**Problem requirements**. The lines to repeat are those below from the one containing "Click the 智能联动 icon in sidebar" down to the one containing "Given: Select the", both included; reproduce them exactly and nothing else.

╔══

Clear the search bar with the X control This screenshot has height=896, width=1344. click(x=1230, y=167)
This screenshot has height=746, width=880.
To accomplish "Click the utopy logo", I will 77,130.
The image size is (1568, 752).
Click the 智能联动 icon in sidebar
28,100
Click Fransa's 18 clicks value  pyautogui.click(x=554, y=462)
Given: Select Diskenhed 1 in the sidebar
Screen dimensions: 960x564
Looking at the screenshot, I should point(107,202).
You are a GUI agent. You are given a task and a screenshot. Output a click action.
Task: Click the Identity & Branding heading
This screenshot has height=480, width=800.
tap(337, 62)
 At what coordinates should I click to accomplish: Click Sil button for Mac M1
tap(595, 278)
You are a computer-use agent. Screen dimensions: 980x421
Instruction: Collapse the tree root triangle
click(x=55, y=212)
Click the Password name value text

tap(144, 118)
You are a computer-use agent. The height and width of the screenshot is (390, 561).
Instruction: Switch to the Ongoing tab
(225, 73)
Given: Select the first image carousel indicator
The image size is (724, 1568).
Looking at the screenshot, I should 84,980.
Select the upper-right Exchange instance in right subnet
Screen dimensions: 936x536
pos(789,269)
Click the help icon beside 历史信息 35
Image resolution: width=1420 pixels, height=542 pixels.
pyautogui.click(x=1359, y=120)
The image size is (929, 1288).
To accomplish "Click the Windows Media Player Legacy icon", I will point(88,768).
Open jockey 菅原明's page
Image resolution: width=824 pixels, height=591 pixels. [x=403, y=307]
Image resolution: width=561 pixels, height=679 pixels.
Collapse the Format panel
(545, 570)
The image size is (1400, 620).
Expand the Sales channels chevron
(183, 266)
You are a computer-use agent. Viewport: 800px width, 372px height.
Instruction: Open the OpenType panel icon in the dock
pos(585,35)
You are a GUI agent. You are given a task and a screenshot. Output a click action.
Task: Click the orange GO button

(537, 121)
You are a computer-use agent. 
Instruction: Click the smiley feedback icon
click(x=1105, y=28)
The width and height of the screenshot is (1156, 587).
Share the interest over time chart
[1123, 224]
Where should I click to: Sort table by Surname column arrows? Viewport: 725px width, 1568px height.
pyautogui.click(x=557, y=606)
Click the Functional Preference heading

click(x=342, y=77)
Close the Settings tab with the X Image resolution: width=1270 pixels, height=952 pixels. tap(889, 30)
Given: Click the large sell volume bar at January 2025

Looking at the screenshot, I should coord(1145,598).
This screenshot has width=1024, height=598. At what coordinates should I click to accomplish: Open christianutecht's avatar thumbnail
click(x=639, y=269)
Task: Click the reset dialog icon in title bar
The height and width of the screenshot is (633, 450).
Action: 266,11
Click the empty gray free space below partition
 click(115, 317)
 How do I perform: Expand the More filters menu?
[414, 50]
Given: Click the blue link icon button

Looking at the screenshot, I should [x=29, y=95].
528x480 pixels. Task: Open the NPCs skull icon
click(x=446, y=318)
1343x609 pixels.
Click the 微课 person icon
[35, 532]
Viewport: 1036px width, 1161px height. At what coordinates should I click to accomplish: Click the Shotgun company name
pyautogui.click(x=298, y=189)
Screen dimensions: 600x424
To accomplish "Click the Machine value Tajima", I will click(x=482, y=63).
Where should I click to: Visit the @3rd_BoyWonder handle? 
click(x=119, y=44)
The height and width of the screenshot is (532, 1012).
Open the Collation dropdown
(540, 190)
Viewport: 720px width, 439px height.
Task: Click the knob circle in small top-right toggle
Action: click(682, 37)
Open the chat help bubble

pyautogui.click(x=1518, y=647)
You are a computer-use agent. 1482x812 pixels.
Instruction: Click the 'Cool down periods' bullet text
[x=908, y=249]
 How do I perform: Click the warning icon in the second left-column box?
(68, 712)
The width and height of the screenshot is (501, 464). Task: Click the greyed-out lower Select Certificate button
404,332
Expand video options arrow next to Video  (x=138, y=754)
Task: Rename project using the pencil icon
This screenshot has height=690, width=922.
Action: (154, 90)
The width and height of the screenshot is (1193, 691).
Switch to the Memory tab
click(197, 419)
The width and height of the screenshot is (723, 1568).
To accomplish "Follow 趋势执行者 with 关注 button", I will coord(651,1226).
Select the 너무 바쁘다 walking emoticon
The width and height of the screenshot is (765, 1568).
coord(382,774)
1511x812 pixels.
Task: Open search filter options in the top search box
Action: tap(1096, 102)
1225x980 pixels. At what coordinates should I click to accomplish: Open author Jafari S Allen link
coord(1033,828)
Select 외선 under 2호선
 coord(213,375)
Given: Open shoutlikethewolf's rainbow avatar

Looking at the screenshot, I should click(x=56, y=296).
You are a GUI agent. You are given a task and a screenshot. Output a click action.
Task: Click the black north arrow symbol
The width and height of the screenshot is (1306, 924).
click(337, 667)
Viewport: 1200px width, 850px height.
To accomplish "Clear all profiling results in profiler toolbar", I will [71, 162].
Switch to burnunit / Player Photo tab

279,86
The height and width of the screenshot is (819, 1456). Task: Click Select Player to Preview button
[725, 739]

╚══

**Exercise answer**.
Click the 智能联动 icon in sidebar
28,100
Click Fransa's 18 clicks value  pyautogui.click(x=554, y=462)
Given: Select Diskenhed 1 in the sidebar
Screen dimensions: 960x564
Looking at the screenshot, I should point(107,202).
You are a GUI agent. You are given a task and a screenshot. Output a click action.
Task: Click the Identity & Branding heading
This screenshot has height=480, width=800.
tap(337, 62)
 At what coordinates should I click to accomplish: Click Sil button for Mac M1
tap(595, 278)
You are a computer-use agent. Screen dimensions: 980x421
Instruction: Collapse the tree root triangle
click(x=55, y=212)
Click the Password name value text

tap(144, 118)
You are a computer-use agent. The height and width of the screenshot is (390, 561).
Instruction: Switch to the Ongoing tab
(225, 73)
Given: Select the first image carousel indicator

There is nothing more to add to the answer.